TASK SET:
1: In the forum thread about forgotten birthdays, what does the original poster do on the male cousin's and his wife's birthdays?
2: Please write a continuation of the forum thread about forgotten birthdays, picking up after its final post.

SELECTED EXTRACT:
-*-*-

|
I had a nice birthday but realized the next morning that not one member of my family who lives elsewhere sent any sort of greeting. No calls, no emails, no cards, no texts. Zip.
My generation is now the oldest, as our parents, aunts and uncle are gone now. Of the seven cousins in my generation on both sides, only four of us are left. My brother and I are not close, but he usually sends an email. My female cousin and I grew up in different states and became much closer in our 20s. Last year she was traveling on business but at least sent a text. My male cousin and his wife are godparents to my older DC, but often forget DC's birthday and this time forgot mine. What do I do on their birthdays? Call and sing. Our family is not large, but this just made me sad. |
| Huh? My cousins have no idea when my birthday is. None of them do. |
| My family isn't big on birthdays at all. I can't really think of a time in the last 20+ years anyone made any effort on my birthday. One brother usually sends an email on or near my birthday. One will usually say happy birthday on Facebook. My mom sends a card, this year it was mailed ten days after my birthday. Not a big deal. I usually take a solo trip that coincides with my birthday so I treat myself nice and ultimately that's what matters. Personally I'd really really hate it if someone called and sang. Different strokes I guess. |
| Your cousins normally congratulate you your birthday? And your brother does, but forgot this year? Do you have any idea how lucky you are that they remembered until now? You do know it was your aunts and uncles telling them, plus since they have passed, you are much older than 30? Cherish that it lasted this long. |
|
My siblings, we call or text, and sometimes send small gifts if we happen to find something the person would genuinely like/think was funny. (I don't sing, they would hate that; I dislike-but-smilingly-bear-it when my ILs sing it to me.) As for cousins, I do FB messages and send a text if I remember, but honestly, I don't know all my cousins' birthdays.

-*-*-

ENTRIES SHOWN:
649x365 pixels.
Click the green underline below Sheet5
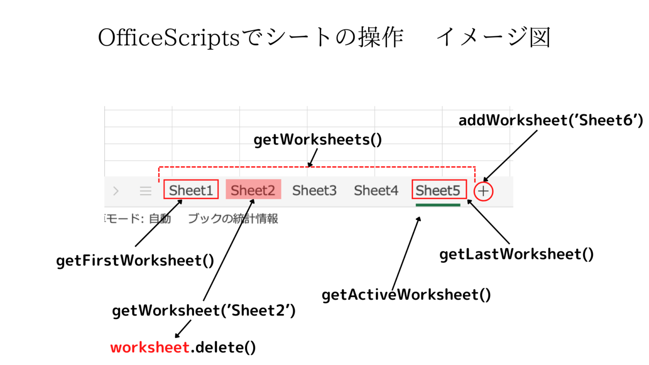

-*-*-

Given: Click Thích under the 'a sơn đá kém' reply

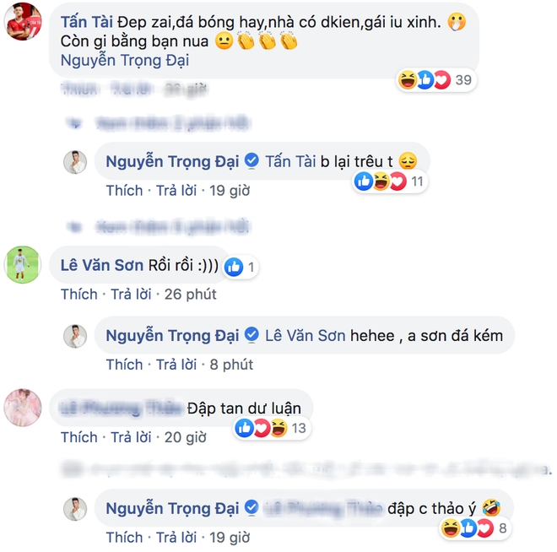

-*-*-

RESPONSES TO THE EXERCISE:
1: Calls and sings.

2:
It's nice to get a few "Happy Birthdays" from friends or colleagues (my office admin puts it on everyone's Outlook calendar, and we usually do donuts for birthdays or something), but honestly? Most adults I know don't BIRTHDAY-birthday. You need to manage your expectations and realize that not every adult expects a big to-do. |
| How old are you, OP? |
I only know my one cousin's birthday because it's the same as mine. Can't ever remember if she is two or three years older than I... All this to say, I'm not surprised no one commented on your birthday - probably have no idea it happened. |
| I get it OP - if it is a normal thing - and this year nothing (especially if on electronic calendars, FB, etc and they had reminders, etc) why you are sad. I guess in my family - we have a family group reminder that emails dates and what we get are rote - as so many texts, emails are - so it doesn't really faze me but feel a bit sad then appreciate those you did hear from and keep doing what you do for others because it is what you think is right. |
| Sorry, OP! We do the same thing in our family (call and sing Happy Birthday). Try not to take it personally and know that they do love you but they got caught up in everyday life. |
|
OP, please realize that other adults view birthdays much differently than you do. I would never expect to hear from cousins, and I truly am close to 3 of them, and have a good relationship with all 12 of them.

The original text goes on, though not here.